◆ **Exercise data**
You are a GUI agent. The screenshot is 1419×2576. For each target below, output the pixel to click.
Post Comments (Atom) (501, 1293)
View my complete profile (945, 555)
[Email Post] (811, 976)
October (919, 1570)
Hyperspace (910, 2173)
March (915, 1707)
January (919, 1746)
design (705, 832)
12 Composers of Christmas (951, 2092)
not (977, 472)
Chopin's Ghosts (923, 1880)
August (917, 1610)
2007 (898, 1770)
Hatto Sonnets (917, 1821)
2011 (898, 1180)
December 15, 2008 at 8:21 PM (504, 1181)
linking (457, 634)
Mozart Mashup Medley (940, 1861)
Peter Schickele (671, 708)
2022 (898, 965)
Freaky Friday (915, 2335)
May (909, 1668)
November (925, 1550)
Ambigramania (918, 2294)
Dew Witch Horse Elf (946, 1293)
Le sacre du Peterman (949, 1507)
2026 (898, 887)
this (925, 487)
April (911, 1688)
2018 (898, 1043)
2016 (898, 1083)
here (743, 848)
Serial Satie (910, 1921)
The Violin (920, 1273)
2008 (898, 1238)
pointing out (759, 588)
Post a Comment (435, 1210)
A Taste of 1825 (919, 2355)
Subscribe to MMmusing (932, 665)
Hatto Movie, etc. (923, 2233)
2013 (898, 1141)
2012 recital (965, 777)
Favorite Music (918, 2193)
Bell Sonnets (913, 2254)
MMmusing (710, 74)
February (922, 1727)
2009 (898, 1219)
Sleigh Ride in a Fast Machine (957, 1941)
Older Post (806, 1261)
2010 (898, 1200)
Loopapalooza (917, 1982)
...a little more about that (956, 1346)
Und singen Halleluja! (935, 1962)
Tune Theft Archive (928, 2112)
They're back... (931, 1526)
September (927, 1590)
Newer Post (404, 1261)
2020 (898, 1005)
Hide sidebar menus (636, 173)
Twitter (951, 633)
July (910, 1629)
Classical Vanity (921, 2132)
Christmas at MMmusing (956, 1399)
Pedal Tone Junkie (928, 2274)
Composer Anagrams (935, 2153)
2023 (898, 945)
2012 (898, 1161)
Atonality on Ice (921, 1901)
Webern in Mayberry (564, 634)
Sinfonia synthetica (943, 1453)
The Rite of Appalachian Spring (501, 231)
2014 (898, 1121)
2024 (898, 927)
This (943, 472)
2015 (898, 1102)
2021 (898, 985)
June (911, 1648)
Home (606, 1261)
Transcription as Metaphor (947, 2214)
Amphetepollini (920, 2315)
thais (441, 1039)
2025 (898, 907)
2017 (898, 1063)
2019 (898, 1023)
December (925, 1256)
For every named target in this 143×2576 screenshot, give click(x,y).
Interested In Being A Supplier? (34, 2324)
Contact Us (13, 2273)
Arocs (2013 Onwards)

◆ **Work item**
Print out the entire listing above without any change.

◆ **Solution to this problem**
You are a GUI agent. The screenshot is 1419×2576. For each target below, output the pixel to click.
Post Comments (Atom) (501, 1293)
View my complete profile (945, 555)
[Email Post] (811, 976)
October (919, 1570)
Hyperspace (910, 2173)
March (915, 1707)
January (919, 1746)
design (705, 832)
12 Composers of Christmas (951, 2092)
not (977, 472)
Chopin's Ghosts (923, 1880)
August (917, 1610)
2007 (898, 1770)
Hatto Sonnets (917, 1821)
2011 (898, 1180)
December 15, 2008 at 8:21 PM (504, 1181)
linking (457, 634)
Mozart Mashup Medley (940, 1861)
Peter Schickele (671, 708)
2022 (898, 965)
Freaky Friday (915, 2335)
May (909, 1668)
November (925, 1550)
Ambigramania (918, 2294)
Dew Witch Horse Elf (946, 1293)
Le sacre du Peterman (949, 1507)
2026 (898, 887)
this (925, 487)
April (911, 1688)
2018 (898, 1043)
2016 (898, 1083)
here (743, 848)
Serial Satie (910, 1921)
The Violin (920, 1273)
2008 (898, 1238)
pointing out (759, 588)
Post a Comment (435, 1210)
A Taste of 1825 (919, 2355)
Subscribe to MMmusing (932, 665)
Hatto Movie, etc. (923, 2233)
2013 (898, 1141)
2012 recital (965, 777)
Favorite Music (918, 2193)
Bell Sonnets (913, 2254)
MMmusing (710, 74)
February (922, 1727)
2009 (898, 1219)
Sleigh Ride in a Fast Machine (957, 1941)
Older Post (806, 1261)
2010 (898, 1200)
Loopapalooza (917, 1982)
...a little more about that (956, 1346)
Und singen Halleluja! (935, 1962)
Tune Theft Archive (928, 2112)
They're back... (931, 1526)
September (927, 1590)
Newer Post (404, 1261)
2020 (898, 1005)
Hide sidebar menus (636, 173)
Twitter (951, 633)
July (910, 1629)
Classical Vanity (921, 2132)
Christmas at MMmusing (956, 1399)
Pedal Tone Junkie (928, 2274)
Composer Anagrams (935, 2153)
2023 (898, 945)
2012 (898, 1161)
Atonality on Ice (921, 1901)
Webern in Mayberry (564, 634)
Sinfonia synthetica (943, 1453)
The Rite of Appalachian Spring (501, 231)
2014 (898, 1121)
2024 (898, 927)
This (943, 472)
2015 (898, 1102)
2021 (898, 985)
June (911, 1648)
Home (606, 1261)
Transcription as Metaphor (947, 2214)
Amphetepollini (920, 2315)
thais (441, 1039)
2025 (898, 907)
2017 (898, 1063)
2019 (898, 1023)
December (925, 1256)
For every named target in this 143×2576 screenshot, give click(x,y).
Interested In Being A Supplier? (34, 2324)
Contact Us (13, 2273)
Arocs (2013 Onwards)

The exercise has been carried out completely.